Avatares de la cumbre

Economía

  
  • Unos 20.000 policías fueron movilizados por el gobierno japonés para frenar a unos 200 manifestantes antiglobalización, en su mayoría extranjeros, que intentaron acercarse al remoto Windsor Hotel Toya, en las montañas del norte de Japón, donde se realiza la cumbre. Los militantes -desde punks alemanes hasta indígenas japoneses ainu- desplegaron banderas y carteles con el lema «¡No al G-8!», bajo la mirada estupefacta de los campesinos de la región. De todos modos frente a los choques que se registraron entre miles de manifestantes en las últimas cumbres de Alemania e Italia, ésta resulta sumamente pacífica. Claro que el gobierno nipón se encargó de expulsar a militantes e impidió el ingreso de otros al país.

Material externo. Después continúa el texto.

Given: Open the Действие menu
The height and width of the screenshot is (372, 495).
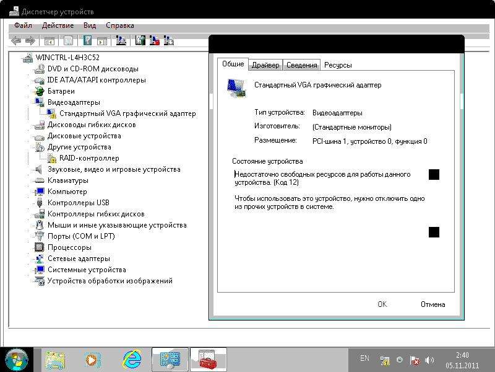Looking at the screenshot, I should pos(58,25).
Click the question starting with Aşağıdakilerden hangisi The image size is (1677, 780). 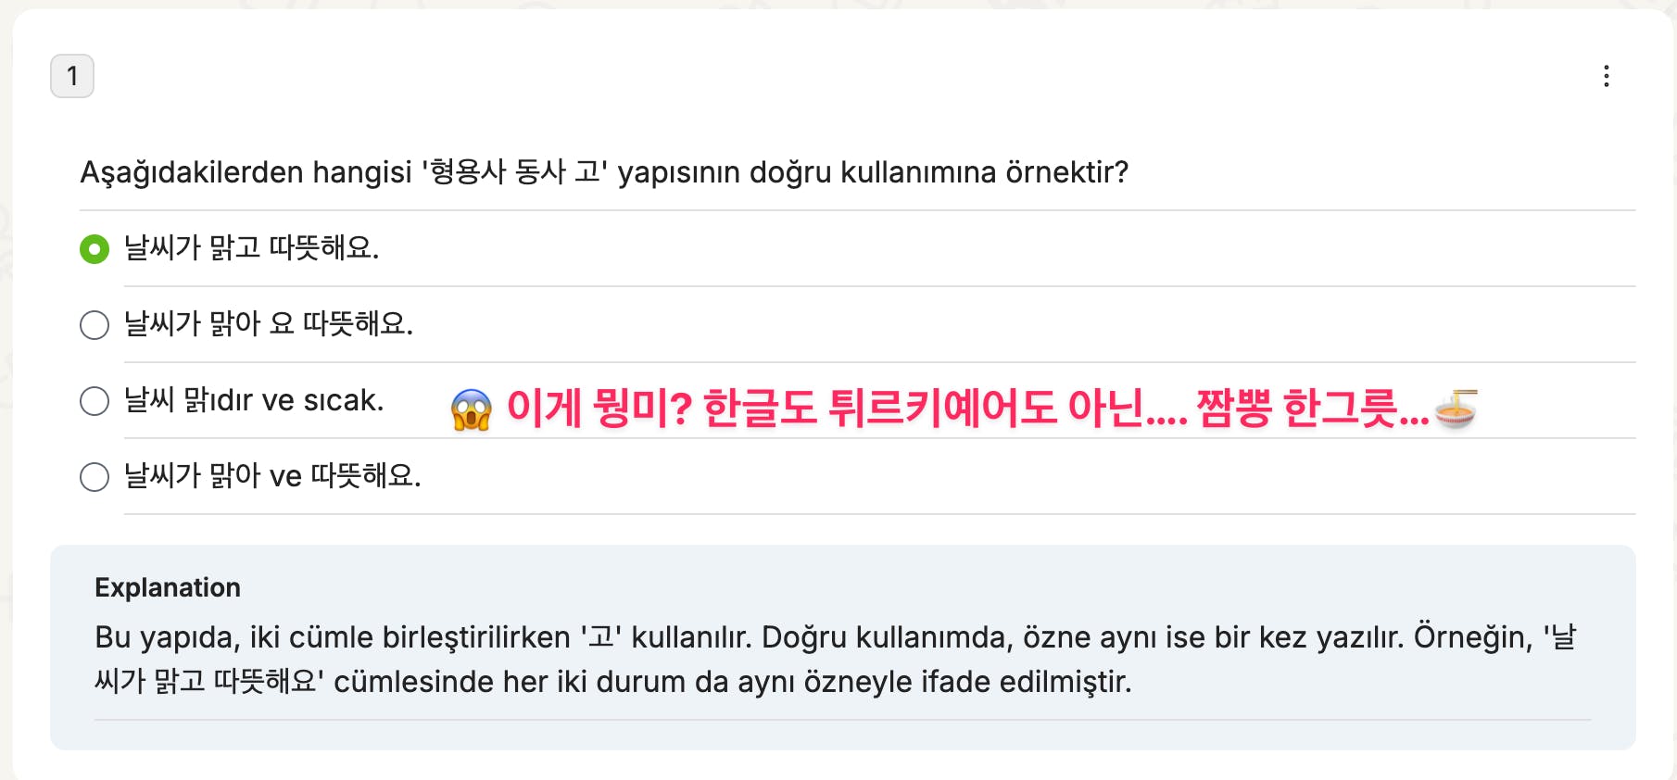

  • Un verdadero blooper en la Casa Blanca, hizo que la delegación estadounidense no la pasara del todo bien ayer. Por un lado, George W. Bush mantuvo su costumbre de soslayar el protocolo al saludar a su colega canadiense, Stephen Harper, con un informal «Hey Harper!», quien quedó atónito. Peor la pasó el vocero de la Casa Blanca, Tony Fratto, que debió pedir disculpas por una carpeta de prensa entregada a los periodistas que acompañan a Bush en la cual había una biografía del primer ministro italiano, Silvio Berlusconi, que ofendió tanto al jefe de gobierno como al pueblo italiano. El documento señalaba que Berlusconi «es uno de los lideres más controvertidos en la historia de un país conocido por la corrupción de sus gobernantes y por el vicio en general». «Nos excusamos con Italia y con el premier italiano por este lamentable error», dijo Fratto intentando explicar lo inexplicable.   

  • No se conoció el deseo que pidió el domingo Bush cuando festejó su cumpleaños número 62 al recibir la tradicional muñeca Daruma (creada por el fundador del Zen, se le debe pintar un ojo y pedir un deseo) de manos del primer ministro japonés Fukuda. Pero ayer, en medio del festival de Tanabata, durante el cual los japoneses decoran los árboles con pequeños papeles en los que escriben sus deseos, el presidente estadounidense escribió: «Deseo un mundo libre de tiranía» y un planeta en el que las esperanzas universales de liberad se hagan realidad.


  • La organización del evento costó unos 560 millones de dólares e involucra la participación de 2.000 delegados de 22 países y de 4.000 periodistas. Mientras en la capital provincial Sapporo más de 140 organizaciones no gubernamentales organizaron una cumbre paralela alternativa al G-8.